1Charité - Universitätsmedizin Berlin, Medical Department for Gastroenterology, Infectious Diseases and Rheumatology, Berlin, Germany 2German Institute of Human Nutrition Potsdam-Rehbruecke, Department of Gastrointestinal Microbiology, Nuthetal, Germany 3Takeda Pharma Vertrieb GmbH & Co. KG, Berlin, Germany 4Max Rubner-Institute, Institute of Physiology and Biochemistry of Nutrition, Nutrition and Intestinal Microbiota, Karlsruhe, Germany

Background

Inflammatory bowel diseases (IBD) go along with a dysbiosis of intestinal microbiota. Little is known about the effect of these changes on the local immune cell subsets and intestinal integrity.

The aim was to determine the consequences of changes in the intestinal microbiota compositions for epithelial integrity and immune cell composition in the gut.

Methods

The immune cell phenotype in the gut of germ free (GF), specific pathogen free (SPF) mice and GF mice colonised with SPF microbiota at the age of 5 weeks was assessed in health and inflammation. The phenotype of lamina propria mononuclear cells (LPMC) was determined by flow cytometry and immunohistochemistry. LPMC were stimulated with lipopolysaccharides LPS) in the presence of Brefeldin A to assess intracellular tumor necrosis factor (TNF) α-expression by flow cytometry.

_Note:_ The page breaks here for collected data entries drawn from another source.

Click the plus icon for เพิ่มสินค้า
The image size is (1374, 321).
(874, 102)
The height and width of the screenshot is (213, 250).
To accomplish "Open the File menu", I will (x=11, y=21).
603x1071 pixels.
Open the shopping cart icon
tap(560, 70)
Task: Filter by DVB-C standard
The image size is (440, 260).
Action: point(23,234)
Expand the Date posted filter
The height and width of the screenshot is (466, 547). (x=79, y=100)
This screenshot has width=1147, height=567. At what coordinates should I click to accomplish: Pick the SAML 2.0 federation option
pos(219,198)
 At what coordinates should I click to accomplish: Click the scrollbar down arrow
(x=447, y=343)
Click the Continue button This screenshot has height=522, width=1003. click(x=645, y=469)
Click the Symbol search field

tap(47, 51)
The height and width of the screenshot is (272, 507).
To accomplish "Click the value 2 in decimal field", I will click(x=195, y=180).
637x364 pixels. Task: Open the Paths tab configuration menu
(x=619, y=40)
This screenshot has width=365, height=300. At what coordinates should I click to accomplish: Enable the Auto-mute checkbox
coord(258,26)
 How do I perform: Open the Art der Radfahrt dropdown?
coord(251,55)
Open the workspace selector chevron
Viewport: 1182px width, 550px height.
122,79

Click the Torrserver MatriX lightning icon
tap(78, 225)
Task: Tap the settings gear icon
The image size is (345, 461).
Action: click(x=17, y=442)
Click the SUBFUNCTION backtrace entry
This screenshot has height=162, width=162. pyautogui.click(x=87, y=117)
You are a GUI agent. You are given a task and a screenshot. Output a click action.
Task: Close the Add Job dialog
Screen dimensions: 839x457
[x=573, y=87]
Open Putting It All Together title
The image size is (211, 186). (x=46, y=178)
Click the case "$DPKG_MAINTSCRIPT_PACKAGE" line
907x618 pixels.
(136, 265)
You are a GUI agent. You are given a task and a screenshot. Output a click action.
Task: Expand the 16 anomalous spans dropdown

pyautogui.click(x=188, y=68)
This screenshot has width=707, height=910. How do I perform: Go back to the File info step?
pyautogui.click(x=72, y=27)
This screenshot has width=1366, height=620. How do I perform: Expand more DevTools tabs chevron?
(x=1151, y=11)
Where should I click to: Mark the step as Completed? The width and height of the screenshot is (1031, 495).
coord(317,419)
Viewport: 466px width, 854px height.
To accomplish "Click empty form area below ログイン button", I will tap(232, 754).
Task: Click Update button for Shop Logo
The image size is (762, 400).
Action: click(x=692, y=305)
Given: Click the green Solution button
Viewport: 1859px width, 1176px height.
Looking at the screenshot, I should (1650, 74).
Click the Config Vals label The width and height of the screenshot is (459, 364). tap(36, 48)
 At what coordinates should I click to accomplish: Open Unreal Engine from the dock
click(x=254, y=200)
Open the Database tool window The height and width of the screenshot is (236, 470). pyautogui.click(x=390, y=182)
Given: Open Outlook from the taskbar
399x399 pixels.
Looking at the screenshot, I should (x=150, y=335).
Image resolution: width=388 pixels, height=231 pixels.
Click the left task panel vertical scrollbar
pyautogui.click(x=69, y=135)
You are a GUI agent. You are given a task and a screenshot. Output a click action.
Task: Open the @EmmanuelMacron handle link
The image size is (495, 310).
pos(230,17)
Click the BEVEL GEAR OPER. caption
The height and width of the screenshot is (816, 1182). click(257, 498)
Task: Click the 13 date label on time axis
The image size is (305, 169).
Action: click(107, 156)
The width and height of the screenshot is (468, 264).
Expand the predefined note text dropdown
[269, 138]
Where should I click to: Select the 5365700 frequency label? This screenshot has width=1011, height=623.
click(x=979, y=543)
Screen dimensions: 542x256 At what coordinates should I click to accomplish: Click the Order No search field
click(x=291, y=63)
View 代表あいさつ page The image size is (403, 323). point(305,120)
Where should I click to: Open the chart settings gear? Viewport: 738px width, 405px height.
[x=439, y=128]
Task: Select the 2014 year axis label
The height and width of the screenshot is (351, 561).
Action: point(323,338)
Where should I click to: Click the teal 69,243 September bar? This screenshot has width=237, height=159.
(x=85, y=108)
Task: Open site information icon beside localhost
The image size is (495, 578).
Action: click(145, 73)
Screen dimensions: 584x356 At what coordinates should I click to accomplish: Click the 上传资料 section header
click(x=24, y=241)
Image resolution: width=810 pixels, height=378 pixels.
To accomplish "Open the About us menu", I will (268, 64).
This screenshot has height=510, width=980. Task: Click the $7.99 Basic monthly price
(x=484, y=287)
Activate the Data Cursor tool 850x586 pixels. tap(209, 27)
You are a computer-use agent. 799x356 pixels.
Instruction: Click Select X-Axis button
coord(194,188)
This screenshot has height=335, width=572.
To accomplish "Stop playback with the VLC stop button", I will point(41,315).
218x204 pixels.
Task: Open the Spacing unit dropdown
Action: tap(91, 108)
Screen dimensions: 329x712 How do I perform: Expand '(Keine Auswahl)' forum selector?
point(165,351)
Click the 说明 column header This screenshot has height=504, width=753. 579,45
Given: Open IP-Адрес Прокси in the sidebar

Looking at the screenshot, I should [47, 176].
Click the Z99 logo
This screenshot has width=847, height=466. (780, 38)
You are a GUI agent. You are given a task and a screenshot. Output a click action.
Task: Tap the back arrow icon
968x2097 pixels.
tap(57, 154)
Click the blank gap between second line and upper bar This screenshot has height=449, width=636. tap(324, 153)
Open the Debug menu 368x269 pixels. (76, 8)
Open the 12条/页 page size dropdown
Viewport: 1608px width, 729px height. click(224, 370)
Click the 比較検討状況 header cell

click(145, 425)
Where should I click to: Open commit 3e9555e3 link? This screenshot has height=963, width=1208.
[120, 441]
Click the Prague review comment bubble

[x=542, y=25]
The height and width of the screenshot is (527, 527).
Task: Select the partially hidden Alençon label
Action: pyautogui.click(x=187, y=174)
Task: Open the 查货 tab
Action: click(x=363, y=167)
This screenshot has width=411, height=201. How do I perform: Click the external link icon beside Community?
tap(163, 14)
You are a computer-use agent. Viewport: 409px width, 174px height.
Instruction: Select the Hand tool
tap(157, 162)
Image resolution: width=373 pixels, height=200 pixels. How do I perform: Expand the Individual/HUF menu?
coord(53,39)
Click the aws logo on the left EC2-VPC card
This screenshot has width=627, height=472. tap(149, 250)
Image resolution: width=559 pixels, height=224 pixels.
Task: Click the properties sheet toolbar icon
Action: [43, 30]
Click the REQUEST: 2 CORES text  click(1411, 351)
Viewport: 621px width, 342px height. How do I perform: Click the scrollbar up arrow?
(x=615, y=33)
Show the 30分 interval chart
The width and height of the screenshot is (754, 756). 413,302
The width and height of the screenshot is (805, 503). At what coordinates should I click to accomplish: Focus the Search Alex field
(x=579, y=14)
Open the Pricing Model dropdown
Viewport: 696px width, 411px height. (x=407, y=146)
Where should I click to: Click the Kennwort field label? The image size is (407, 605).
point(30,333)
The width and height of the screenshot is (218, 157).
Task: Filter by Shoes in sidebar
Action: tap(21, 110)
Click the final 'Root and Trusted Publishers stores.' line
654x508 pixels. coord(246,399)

Acute colitis was induced by dextran sodium sulphate (DSS). Colonic barrier function was assessed by electrophysiology using the Ussing chamber. Supernatants of cultures of ex vivo isolated colon tissue were analysed regarding cytokine production by Cytometric Bead Array. To confirm successful colonisation ceacal content was sequenced for 16 S ribosomal RNA. Mucins were analysed using periodic acid-Schiff reagent/Alcian blue staining on histological sections.

Results

In the terminal ileum of GF mice the number of T cells was profoundly decreased. The amount of Ly6C+ monocytes as well as F4/80+ CD11b+ macrophages were decreased in the distal part of the ileum. The immune cell composition in the healthy colon was similar in GF and SPF mice. However, colonic macrophages from GF mice showed an increased TNFα-expression after LPS-stimulation compared to macrophages from SPF mice. Furthermore, in GF mice the total resistance of the colon was decreased accompanied by an increased 3H-Mannitol flux suggesting a barrier dysfunction. Less mucin was expressed by the intestine of GF mice.

GF mice died following the exposure to DSS, whereas SPF mice survived and showed signs of colitis. Colonisation rescued GF mice from death. However, the inflammation score and the expression of monocyte chemoattractant protein-1 and interleukin-6 in the colon were higher in SPF than in colonised mice whereas the immune cell composition as well as intestinal microbiota was similar in these mice.

Conclusion

The microbiota is essential for the development of the colonic integrity and local immune cell composition in the ileum. The dysbiosis might play a role in the pathogenesis of IBD and could provide a potential target for therapeutic intervention.